22      En l’espèce, force est de constater que, ainsi qu’il a été relevé ci-dessus, le Tribunal de la fonction publique a correctement interprété les dispositions de son règlement de procédure de sorte que, en substance, les requérants contestent la légalité des dispositions concernant la computation du délai complet du règlement de procédure du Tribunal de la fonction publique. À supposer même que, en l’absence d’exception d’illégalité formellement soulevée à l’égard de ces dispositions, cette argumentation puisse être considérée comme recevable, il convient, en tout état de cause, de relever que l’article 100, paragraphes 2 et 3, et l’article 109 du règlement de procédure du Tribunal de la fonction publique ne sauraient constituer une violation du droit au recours tel qu’interprété dans l’arrêt Khalfaoui c. France, précité, de la Cour européenne des droits de l’homme, dans la mesure où ces dispositions ne restreignent pas le droit au recours individuel et, notamment, celui d’intervention au litige, à un point tel que ce droit s’en trouve atteint dans sa substance même. En effet, le délai prévu par le règlement de procédure du Tribunal de la fonction publique, afin d’introduire une demande en intervention, permet de garantir une juste équilibre entre le droit fondamental à intervenir au litige et la bonne administration de la justice.

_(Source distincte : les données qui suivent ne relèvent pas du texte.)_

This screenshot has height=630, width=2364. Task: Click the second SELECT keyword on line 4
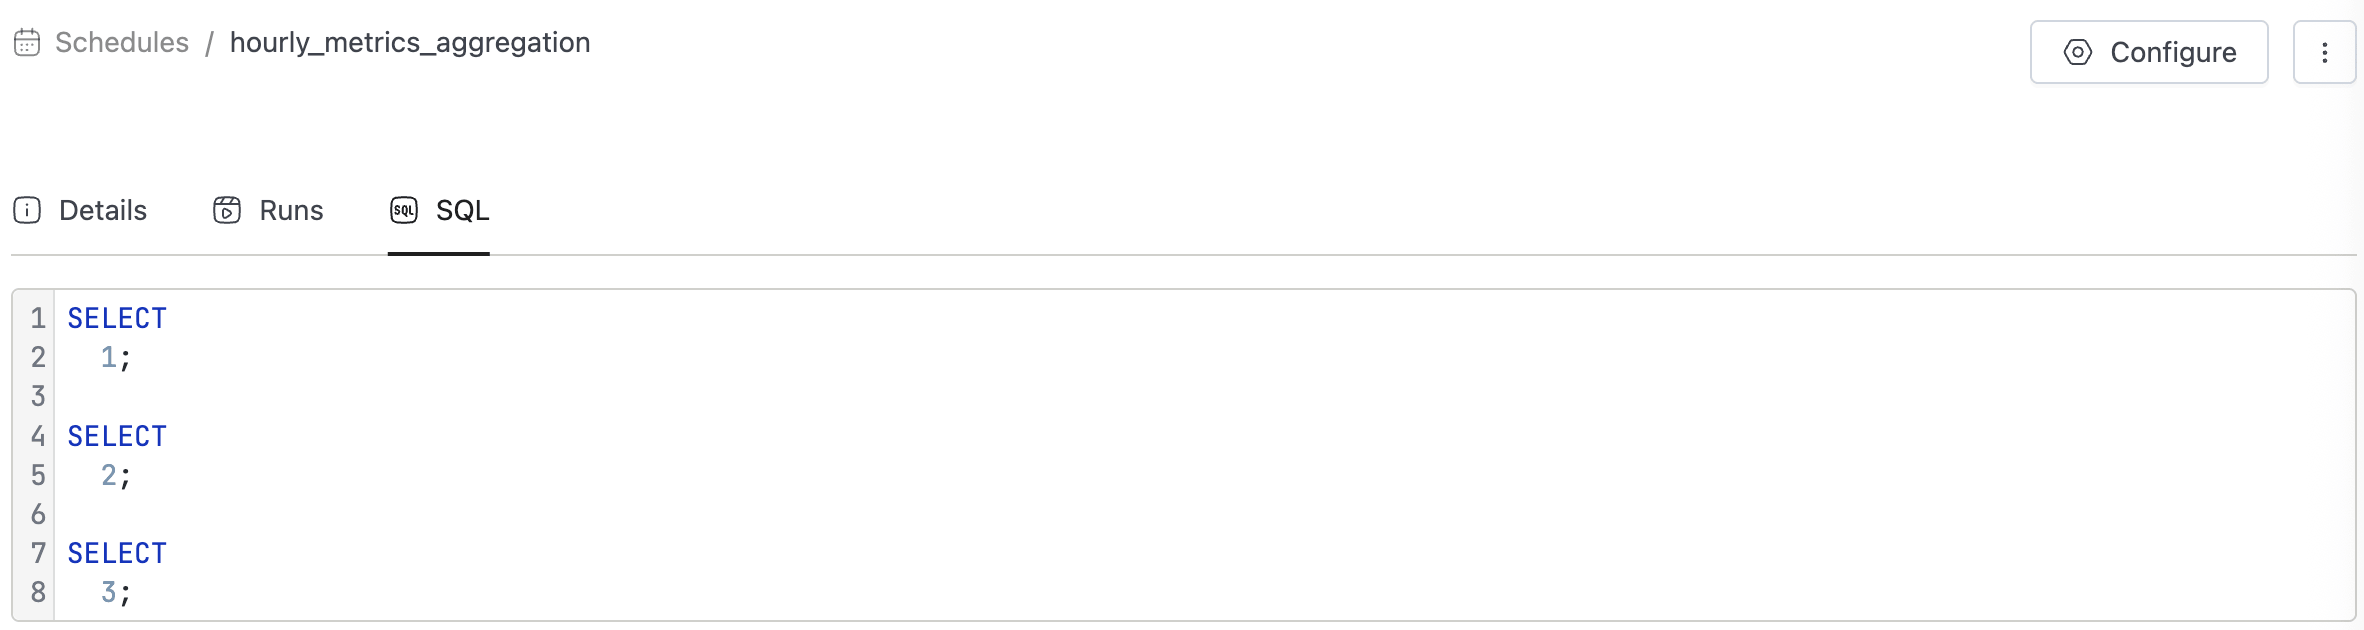tap(117, 437)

23      Il ressort de l’ensemble de ce qui précède que le pourvoi doit être rejeté comme étant manifestement non fondé.

 Sur les dépens

24      La présente ordonnance étant adoptée avant la notification de la requête à la BEI et avant que celle-ci n’ait pu exposer des dépens, il suffit de décider que les requérants supporteront leurs propres dépens, en application de l’article 87, paragraphe 1, du règlement de procédure, applicable à la procédure de pourvoi en vertu de l’article 144 du même règlement.

Par ces motifs,

LE PRÉSIDENT DU TRIBUNAL

ordonne :

1)      Le pourvoi est rejeté.

2)      Le collège des représentants du personnel de la Banque européenne d’investissement, MM. Jean-Pierre Bodson, Evangelos Kourgias, Manuel Sutil, Patrick Vanhoudt et Mme Marie-Christel Heger supporteront leurs propres dépens.

Fait à Luxembourg, le 15 juillet 2011.

Le greffier

 

      Le président

E. Coulon

 

      M. Jaeger


* Langue de procédure : le français.